__Document text__.
------
By 2002, Yulius had returned to Kopassus and received a promotion to major. Yulius continued to the Indonesian Army Command and General Staff College (Seskoad), graduating in 2004, and by 2009 he was deputy commander of a Kopassus unit in Serang. By 2011, Yulius was a colonel, and was involved in suppressing a labor protest at the Grasberg mine. A clash ensued between the protesters and security forces (mostly Indonesian Police), resulting in the deaths of two protesters. In 2016, he was assigned to head the Indonesian State Intelligence Agency in the Riau Islands, and was promoted to brigadier general. This appointment led to criticism from KontraS' Haris Azhar. He then became commander of the Sorong military area in 2019.

Then-Minister of Defence Prabowo Subianto (Kopassus commander during the kidnappings) would provide a recommendation letter for Yulius in 2020, which resulted in President Joko Widodo assigning Yulius as head of the strategic installations agency within the Ministry of Defence. Yulius's appointment resulted in widespread criticism from human rights activists. This appointment also resulted in Yulius being promoted to major general. Yulius retired from the Army on 1 October 2021, and was appointed as a special assistant to the Minister of Defence five days later.
------
__Material provided__.
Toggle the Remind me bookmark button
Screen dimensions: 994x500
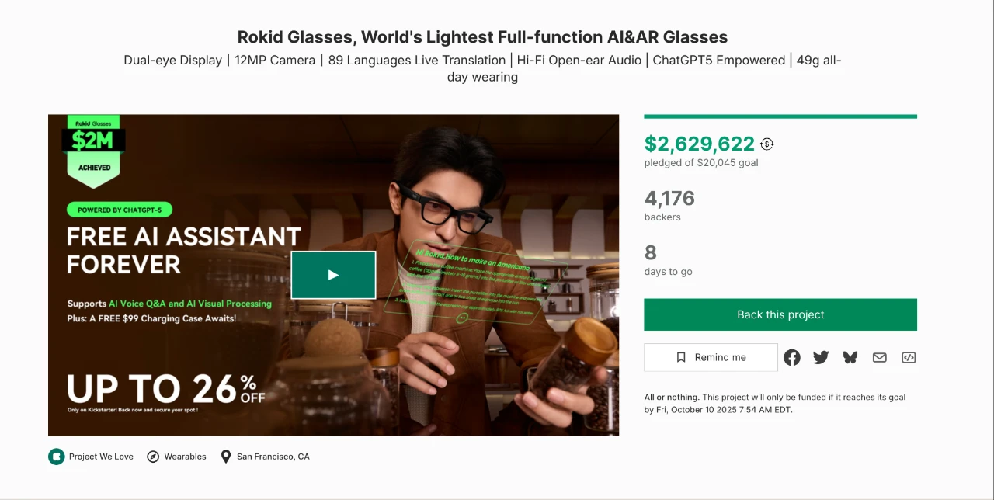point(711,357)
------
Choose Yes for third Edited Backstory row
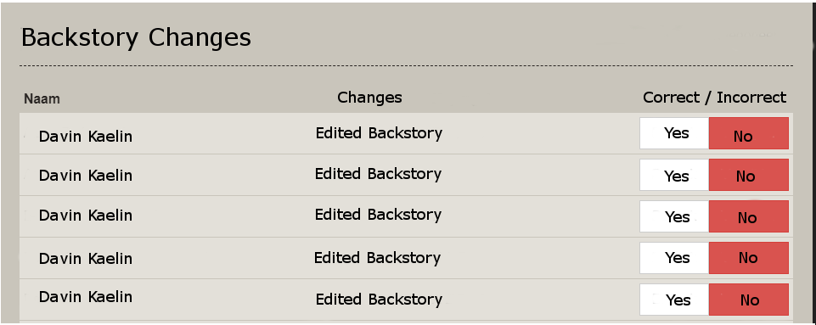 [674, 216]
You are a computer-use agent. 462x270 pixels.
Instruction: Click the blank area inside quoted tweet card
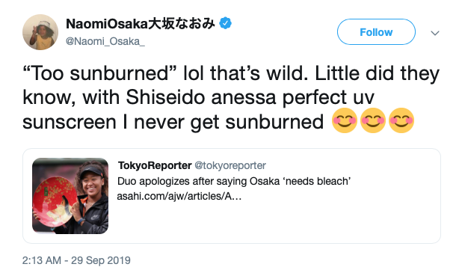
------
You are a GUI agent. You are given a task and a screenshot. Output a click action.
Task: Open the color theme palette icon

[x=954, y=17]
------
__Problem set__.
a – Answer from the passage on Yulius's career:
(i) Which college did Yulius graduate from in 2004?
(ii) Who criticized Yulius's 2016 appointment?
(iii) On what date did Yulius retire from the Army?
b – State whether each statement agrees with the passage on Yulius's career, and support each answer with a quotation from it:
(i) Yulius held the rank of colonel by 2011.
(ii) The clash at the Grasberg mine caused no deaths.
(iii) Yulius became a special assistant to the Minister of Defence one week after retiring.
c – Write the next part of the passage on Yulius's career, starting after its final sentence.
The entries are separate material.

__Responses to the exercise__.
a –
(i) The Indonesian Army Command and General Staff College (Seskoad)
(ii) KontraS' Haris Azhar
(iii) 1 October 2021

b –
(i) Yes: "By 2011, Yulius was a colonel"
(ii) No: "resulting in the deaths of two protesters"
(iii) No: "was appointed as a special assistant to the Minister of Defence five days later"

c –
===Governor===
In 2024, Prabowo Subianto's party Gerindra endorsed Yulius to run in the 2024 North Sulawesi gubernatorial election. He was further backed by a coalition of other nine parties, including Nasdem, PKB, and PAN. Nasdem politician and provincial legislator Victor Mailangkay was his running mate. In the ensuing three-way race, Yulius won 539,039 votes (36.9%), defeating PDI-P candidate Steven Kandouw. North Sulawesi had previously been considered a PDI-P stronghold. Yulius and Mailangkay were sworn in, along with most other regional leaders elected in 2024, on 20 February 2025.

As governor, Selvanus pushed for the opening of a flight route from Manado to Tana Toraja to boost tourism. He also promoted a Pekarangan farming program to boost local food self-suffiency.

==Personal life==
He is married to Anik Fitri Wandriani, and the couple has three sons. Anik is listed as president for the security company PT Mawar Sebelas (Mawar 11), and also operates a health clinic. Their eldest son, Standius Bara Prima Lumbaa, ran for a seat in the Banten Regional House of Representatives as a Gerindra candidate in 2024, but was not elected. Yulius is also active in chess organizations, being deputy chairman of the Indonesian Chess Federation and sponsoring the chess tournament Mawar 11 Cup.